#### What to do
Look through the material below. Copy each line that contains the string "fullscreen".

---

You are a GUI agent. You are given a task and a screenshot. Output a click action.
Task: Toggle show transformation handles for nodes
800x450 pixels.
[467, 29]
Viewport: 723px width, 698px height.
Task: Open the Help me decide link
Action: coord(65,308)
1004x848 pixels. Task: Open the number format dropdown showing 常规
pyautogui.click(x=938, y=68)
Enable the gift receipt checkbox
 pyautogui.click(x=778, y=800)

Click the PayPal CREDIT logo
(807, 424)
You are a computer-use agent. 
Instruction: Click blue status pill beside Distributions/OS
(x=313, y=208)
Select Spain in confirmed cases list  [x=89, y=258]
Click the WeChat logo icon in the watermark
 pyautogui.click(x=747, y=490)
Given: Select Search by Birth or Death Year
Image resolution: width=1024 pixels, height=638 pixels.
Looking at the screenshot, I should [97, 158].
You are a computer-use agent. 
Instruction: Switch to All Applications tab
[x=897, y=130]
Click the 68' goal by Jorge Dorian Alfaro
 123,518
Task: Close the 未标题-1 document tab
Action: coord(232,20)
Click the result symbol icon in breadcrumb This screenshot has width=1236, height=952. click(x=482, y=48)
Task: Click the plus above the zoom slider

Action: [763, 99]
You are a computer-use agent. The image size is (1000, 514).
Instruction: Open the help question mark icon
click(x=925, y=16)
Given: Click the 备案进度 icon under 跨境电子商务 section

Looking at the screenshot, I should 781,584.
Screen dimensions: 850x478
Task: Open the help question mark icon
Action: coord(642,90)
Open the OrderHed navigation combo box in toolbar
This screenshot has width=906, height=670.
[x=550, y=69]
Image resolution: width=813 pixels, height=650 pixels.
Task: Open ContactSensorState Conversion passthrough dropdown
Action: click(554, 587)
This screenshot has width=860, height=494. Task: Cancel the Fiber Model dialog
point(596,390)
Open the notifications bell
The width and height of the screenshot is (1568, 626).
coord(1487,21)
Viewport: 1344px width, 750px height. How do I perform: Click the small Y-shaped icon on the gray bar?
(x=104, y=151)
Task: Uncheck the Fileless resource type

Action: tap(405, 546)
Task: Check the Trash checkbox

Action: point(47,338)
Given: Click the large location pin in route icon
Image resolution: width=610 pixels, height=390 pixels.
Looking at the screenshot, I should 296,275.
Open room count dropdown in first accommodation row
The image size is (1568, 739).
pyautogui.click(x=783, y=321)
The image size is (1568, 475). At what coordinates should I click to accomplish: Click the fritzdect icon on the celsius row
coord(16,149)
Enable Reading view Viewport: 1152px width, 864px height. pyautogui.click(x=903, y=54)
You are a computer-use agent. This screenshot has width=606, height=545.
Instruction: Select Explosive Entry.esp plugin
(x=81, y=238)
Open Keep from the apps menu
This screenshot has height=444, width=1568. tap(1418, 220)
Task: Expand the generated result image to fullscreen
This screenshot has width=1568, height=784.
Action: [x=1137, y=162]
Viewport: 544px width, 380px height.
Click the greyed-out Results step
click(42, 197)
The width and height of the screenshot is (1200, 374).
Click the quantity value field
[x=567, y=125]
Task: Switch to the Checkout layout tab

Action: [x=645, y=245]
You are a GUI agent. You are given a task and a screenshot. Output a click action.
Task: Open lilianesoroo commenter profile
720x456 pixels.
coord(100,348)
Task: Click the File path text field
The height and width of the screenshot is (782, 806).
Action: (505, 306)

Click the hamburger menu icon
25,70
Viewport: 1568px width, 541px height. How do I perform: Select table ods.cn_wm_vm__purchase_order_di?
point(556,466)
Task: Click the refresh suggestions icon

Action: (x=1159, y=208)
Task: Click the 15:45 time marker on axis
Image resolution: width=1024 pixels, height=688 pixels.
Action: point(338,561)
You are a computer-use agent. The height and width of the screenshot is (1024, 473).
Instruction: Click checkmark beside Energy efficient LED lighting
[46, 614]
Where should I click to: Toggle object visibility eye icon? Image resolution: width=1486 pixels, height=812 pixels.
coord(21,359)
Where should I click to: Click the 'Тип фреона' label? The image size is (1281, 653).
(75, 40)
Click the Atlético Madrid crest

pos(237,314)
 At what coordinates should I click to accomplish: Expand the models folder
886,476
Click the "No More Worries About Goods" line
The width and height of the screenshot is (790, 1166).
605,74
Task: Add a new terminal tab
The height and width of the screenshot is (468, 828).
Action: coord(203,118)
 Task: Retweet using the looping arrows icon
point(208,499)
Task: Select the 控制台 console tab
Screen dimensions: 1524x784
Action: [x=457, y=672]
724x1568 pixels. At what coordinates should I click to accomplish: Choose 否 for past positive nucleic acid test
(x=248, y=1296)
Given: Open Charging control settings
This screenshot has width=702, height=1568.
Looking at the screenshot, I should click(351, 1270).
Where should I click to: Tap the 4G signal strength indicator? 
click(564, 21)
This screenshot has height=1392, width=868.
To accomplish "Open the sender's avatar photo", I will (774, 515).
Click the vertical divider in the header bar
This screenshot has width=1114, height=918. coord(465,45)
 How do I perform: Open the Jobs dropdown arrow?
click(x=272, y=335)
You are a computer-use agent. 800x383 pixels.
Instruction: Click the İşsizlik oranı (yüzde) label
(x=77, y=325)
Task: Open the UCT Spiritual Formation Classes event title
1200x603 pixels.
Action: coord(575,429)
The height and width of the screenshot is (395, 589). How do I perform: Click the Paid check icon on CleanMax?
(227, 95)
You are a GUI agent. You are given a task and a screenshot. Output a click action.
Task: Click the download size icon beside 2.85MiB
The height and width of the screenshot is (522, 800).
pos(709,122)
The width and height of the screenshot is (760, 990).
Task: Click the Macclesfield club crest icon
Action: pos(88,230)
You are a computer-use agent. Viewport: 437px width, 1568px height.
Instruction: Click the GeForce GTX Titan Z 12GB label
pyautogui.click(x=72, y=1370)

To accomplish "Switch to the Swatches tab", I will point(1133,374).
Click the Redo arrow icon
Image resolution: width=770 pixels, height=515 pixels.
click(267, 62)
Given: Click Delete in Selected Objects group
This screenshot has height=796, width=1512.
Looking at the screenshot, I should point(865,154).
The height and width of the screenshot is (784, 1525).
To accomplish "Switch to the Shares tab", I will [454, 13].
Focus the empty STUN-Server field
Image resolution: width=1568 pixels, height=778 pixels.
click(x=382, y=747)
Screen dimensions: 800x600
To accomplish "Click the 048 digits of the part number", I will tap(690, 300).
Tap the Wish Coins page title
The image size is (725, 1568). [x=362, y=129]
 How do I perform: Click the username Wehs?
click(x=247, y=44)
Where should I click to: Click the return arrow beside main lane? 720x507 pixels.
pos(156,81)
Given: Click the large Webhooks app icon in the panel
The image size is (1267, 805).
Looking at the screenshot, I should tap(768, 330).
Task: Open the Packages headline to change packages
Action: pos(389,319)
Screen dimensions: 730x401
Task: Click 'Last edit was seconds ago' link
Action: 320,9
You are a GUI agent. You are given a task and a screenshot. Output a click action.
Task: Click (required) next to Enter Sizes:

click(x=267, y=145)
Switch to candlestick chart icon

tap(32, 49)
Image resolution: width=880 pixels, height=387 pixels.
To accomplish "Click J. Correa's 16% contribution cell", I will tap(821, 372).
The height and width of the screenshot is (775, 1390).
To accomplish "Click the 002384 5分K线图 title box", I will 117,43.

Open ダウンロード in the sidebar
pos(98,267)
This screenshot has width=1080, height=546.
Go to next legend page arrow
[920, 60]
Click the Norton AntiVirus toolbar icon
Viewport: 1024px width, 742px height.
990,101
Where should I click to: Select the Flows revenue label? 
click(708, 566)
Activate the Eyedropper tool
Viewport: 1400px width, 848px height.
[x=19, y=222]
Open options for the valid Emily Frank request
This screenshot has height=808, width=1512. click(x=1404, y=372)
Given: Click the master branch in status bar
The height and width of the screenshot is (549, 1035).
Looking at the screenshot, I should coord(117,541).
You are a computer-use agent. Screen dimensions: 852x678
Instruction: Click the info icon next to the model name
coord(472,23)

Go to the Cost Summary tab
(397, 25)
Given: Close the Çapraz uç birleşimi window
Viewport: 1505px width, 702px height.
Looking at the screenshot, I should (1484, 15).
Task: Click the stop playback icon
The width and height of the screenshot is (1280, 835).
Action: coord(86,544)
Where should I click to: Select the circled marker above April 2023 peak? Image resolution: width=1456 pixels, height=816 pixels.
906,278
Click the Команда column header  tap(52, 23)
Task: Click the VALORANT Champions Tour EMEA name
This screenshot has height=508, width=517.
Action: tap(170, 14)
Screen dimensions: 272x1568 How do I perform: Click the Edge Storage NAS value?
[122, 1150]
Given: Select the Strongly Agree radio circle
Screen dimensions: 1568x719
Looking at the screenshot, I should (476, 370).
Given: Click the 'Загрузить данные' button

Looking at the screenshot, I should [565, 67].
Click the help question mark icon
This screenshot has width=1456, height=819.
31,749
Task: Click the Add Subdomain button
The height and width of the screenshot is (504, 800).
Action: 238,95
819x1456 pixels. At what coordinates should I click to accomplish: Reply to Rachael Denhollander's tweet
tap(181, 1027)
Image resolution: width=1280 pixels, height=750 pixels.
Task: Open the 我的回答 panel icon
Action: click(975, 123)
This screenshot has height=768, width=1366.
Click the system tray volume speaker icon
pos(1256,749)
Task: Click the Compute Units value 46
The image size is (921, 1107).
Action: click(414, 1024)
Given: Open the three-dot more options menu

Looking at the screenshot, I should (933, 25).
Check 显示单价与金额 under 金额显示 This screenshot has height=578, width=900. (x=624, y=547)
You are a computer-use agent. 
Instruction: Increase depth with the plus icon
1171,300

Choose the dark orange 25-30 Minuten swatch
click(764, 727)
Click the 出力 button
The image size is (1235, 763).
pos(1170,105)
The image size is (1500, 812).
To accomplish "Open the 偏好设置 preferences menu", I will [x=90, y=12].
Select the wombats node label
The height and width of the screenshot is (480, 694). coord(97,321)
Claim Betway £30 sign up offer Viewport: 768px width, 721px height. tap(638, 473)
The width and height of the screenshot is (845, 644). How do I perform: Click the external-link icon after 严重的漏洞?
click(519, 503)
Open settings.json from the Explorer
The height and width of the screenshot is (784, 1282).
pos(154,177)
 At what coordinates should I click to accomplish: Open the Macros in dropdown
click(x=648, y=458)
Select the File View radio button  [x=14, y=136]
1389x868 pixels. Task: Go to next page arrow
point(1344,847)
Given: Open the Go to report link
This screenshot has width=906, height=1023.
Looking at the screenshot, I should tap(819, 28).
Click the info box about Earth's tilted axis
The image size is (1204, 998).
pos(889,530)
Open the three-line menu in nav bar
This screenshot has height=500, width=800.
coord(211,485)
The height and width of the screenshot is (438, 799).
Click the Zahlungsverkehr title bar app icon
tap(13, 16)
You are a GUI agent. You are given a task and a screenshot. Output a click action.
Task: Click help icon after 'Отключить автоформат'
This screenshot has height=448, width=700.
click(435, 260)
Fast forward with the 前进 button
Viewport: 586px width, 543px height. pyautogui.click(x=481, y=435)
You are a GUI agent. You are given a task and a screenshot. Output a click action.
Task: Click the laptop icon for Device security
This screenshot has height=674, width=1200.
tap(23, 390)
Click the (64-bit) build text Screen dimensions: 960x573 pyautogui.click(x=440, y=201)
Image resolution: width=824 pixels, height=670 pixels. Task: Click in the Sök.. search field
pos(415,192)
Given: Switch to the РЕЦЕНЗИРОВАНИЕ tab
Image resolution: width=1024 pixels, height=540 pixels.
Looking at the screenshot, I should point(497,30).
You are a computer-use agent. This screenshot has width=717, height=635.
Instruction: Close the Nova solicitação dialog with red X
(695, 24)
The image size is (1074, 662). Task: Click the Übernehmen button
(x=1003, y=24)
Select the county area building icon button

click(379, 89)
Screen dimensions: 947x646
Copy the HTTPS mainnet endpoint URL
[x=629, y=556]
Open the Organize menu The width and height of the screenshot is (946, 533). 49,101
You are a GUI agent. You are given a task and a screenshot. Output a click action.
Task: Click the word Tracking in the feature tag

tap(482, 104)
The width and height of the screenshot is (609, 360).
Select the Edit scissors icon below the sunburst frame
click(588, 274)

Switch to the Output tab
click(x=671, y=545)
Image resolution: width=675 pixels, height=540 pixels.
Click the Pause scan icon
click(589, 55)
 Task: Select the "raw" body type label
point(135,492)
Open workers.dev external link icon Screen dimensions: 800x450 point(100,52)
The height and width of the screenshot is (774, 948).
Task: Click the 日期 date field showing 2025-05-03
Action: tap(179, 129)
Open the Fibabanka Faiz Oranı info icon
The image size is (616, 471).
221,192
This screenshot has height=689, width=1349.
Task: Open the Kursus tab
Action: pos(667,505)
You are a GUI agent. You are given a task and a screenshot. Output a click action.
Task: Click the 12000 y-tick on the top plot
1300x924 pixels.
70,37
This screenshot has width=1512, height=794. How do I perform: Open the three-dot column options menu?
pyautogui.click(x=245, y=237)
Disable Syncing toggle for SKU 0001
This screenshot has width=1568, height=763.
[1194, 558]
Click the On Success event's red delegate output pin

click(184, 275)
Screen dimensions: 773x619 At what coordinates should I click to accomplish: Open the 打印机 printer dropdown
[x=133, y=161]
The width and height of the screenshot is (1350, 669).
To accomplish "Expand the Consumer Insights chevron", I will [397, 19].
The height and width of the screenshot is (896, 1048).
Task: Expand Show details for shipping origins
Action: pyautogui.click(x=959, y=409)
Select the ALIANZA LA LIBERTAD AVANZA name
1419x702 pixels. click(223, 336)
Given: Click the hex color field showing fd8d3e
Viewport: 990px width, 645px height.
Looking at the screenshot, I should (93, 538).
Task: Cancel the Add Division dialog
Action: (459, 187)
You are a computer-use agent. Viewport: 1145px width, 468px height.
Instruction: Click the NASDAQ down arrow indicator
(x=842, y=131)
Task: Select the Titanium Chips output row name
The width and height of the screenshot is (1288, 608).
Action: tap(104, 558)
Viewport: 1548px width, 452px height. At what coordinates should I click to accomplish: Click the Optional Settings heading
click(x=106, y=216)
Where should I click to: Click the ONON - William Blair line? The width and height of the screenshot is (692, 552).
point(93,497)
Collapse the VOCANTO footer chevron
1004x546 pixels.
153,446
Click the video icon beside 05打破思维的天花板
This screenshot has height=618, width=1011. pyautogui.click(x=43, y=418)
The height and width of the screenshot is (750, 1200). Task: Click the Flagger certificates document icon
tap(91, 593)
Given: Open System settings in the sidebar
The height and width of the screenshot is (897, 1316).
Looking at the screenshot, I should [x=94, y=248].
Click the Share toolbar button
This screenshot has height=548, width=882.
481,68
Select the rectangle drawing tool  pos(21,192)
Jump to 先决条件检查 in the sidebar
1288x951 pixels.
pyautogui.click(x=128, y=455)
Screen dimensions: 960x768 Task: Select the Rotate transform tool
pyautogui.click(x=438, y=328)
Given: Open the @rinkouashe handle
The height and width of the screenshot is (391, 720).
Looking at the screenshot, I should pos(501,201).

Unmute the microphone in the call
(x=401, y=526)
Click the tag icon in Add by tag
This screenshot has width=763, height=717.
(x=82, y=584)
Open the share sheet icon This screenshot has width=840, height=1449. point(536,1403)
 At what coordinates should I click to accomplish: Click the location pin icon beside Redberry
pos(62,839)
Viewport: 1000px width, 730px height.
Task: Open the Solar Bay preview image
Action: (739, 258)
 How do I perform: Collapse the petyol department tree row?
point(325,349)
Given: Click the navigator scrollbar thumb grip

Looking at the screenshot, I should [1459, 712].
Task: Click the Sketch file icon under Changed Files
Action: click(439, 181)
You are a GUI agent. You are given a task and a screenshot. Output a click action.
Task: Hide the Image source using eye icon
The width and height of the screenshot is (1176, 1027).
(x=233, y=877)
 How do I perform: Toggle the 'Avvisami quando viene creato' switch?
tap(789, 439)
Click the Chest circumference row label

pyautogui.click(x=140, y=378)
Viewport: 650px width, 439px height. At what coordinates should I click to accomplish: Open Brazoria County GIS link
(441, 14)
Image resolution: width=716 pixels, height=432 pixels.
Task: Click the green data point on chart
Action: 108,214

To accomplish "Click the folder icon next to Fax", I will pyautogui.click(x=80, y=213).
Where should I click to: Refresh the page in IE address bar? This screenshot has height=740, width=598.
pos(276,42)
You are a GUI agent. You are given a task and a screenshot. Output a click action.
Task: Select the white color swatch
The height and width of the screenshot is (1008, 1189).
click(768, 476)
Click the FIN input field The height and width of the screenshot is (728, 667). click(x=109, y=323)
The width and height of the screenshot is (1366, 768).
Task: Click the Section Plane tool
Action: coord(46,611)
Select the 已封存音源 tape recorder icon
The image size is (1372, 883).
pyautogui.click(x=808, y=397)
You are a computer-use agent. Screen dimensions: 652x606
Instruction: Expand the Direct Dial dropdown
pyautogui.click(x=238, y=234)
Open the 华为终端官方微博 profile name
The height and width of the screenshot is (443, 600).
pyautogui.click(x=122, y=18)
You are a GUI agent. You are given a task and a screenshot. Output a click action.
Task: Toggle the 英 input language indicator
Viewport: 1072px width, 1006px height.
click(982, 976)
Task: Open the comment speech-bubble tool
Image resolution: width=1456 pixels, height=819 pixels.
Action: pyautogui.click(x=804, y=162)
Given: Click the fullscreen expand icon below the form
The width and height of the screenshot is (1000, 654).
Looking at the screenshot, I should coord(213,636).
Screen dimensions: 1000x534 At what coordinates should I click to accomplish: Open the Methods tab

---

#### Exercise solution
Task: Expand the generated result image to fullscreen
Given: Click the fullscreen expand icon below the form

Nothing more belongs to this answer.